**Task prompt**
Search the records for the string "icon" and copy every line in which it appears.

**Data extracts**
########
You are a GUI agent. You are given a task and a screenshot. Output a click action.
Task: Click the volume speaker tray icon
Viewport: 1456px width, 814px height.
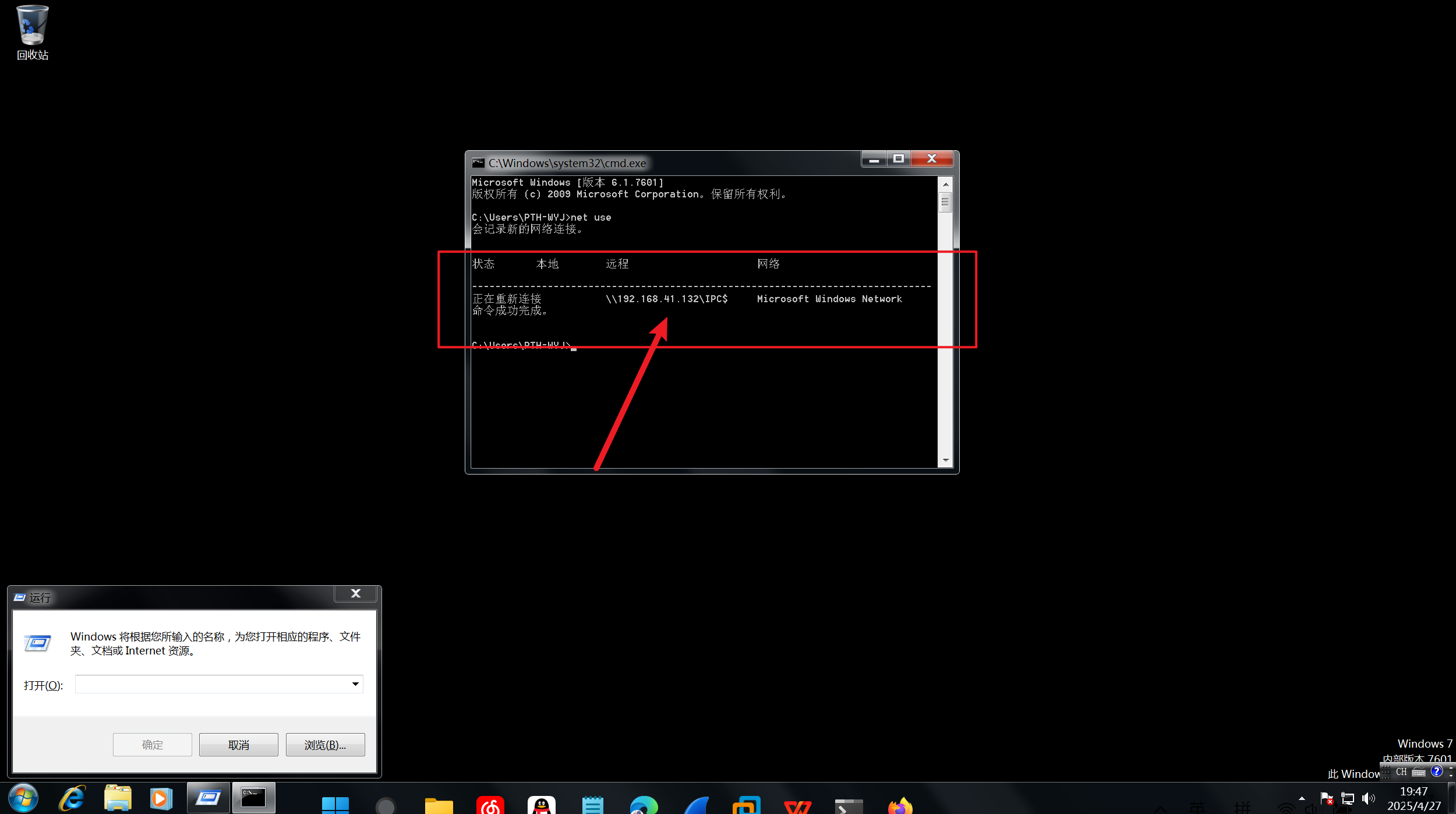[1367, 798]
########
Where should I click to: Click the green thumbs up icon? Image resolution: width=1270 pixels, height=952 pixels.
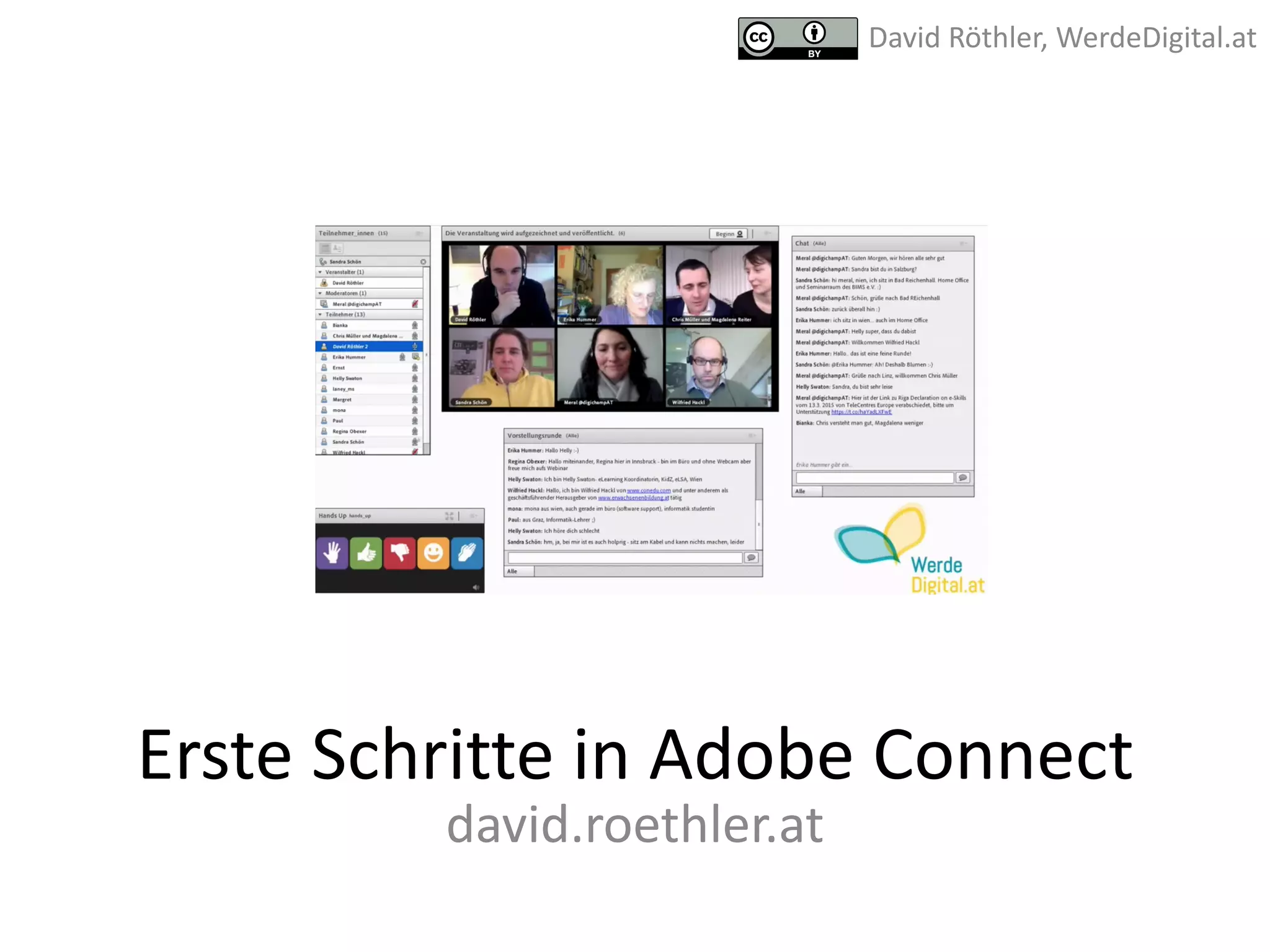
########
**Result of the exercise**
Task: Click the volume speaker tray icon
Where should I click to: Click the green thumbs up icon? Image resolution: width=1270 pixels, height=952 pixels.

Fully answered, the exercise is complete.